▸ **Problem to work on**
The response must consist of the records below, copied exactly.

[Records from a data source]
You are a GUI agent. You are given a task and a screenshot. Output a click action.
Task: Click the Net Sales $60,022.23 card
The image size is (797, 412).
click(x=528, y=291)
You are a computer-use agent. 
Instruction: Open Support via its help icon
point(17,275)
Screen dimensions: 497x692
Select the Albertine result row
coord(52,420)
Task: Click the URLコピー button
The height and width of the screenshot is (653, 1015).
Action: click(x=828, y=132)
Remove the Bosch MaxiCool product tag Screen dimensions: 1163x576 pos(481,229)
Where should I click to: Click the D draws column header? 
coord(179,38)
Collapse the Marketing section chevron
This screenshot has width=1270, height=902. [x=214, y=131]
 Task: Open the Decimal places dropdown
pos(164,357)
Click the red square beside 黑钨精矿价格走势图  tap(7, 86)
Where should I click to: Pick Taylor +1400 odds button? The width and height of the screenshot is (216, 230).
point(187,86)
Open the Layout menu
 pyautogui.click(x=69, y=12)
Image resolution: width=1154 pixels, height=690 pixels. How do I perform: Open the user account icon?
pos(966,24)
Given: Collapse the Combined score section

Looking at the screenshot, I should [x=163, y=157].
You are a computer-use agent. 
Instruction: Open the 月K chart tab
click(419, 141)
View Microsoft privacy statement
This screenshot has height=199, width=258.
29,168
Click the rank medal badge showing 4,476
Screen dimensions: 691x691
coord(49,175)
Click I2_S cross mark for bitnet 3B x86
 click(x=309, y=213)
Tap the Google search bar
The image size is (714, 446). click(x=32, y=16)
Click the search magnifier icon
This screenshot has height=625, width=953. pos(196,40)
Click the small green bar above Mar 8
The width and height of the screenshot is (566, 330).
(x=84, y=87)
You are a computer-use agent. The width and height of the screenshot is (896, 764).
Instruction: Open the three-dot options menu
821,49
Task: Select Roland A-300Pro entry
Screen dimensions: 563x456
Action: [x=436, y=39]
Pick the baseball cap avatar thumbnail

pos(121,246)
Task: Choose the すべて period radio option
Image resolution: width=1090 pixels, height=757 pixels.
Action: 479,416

▸ **Solution to this task**
You are a GUI agent. You are given a task and a screenshot. Output a click action.
Task: Click the Net Sales $60,022.23 card
The image size is (797, 412).
click(x=528, y=291)
You are a computer-use agent. 
Instruction: Open Support via its help icon
point(17,275)
Screen dimensions: 497x692
Select the Albertine result row
coord(52,420)
Task: Click the URLコピー button
The height and width of the screenshot is (653, 1015).
Action: click(x=828, y=132)
Remove the Bosch MaxiCool product tag Screen dimensions: 1163x576 pos(481,229)
Where should I click to: Click the D draws column header? 
coord(179,38)
Collapse the Marketing section chevron
This screenshot has width=1270, height=902. [x=214, y=131]
 Task: Open the Decimal places dropdown
pos(164,357)
Click the red square beside 黑钨精矿价格走势图  tap(7, 86)
Where should I click to: Pick Taylor +1400 odds button? The width and height of the screenshot is (216, 230).
point(187,86)
Open the Layout menu
 pyautogui.click(x=69, y=12)
Image resolution: width=1154 pixels, height=690 pixels. How do I perform: Open the user account icon?
pos(966,24)
Given: Collapse the Combined score section

Looking at the screenshot, I should [x=163, y=157].
You are a computer-use agent. 
Instruction: Open the 月K chart tab
click(419, 141)
View Microsoft privacy statement
This screenshot has height=199, width=258.
29,168
Click the rank medal badge showing 4,476
Screen dimensions: 691x691
coord(49,175)
Click I2_S cross mark for bitnet 3B x86
 click(x=309, y=213)
Tap the Google search bar
The image size is (714, 446). click(x=32, y=16)
Click the search magnifier icon
This screenshot has height=625, width=953. pos(196,40)
Click the small green bar above Mar 8
The width and height of the screenshot is (566, 330).
(x=84, y=87)
You are a computer-use agent. The width and height of the screenshot is (896, 764).
Instruction: Open the three-dot options menu
821,49
Task: Select Roland A-300Pro entry
Screen dimensions: 563x456
Action: [x=436, y=39]
Pick the baseball cap avatar thumbnail

pos(121,246)
Task: Choose the すべて period radio option
Image resolution: width=1090 pixels, height=757 pixels.
Action: 479,416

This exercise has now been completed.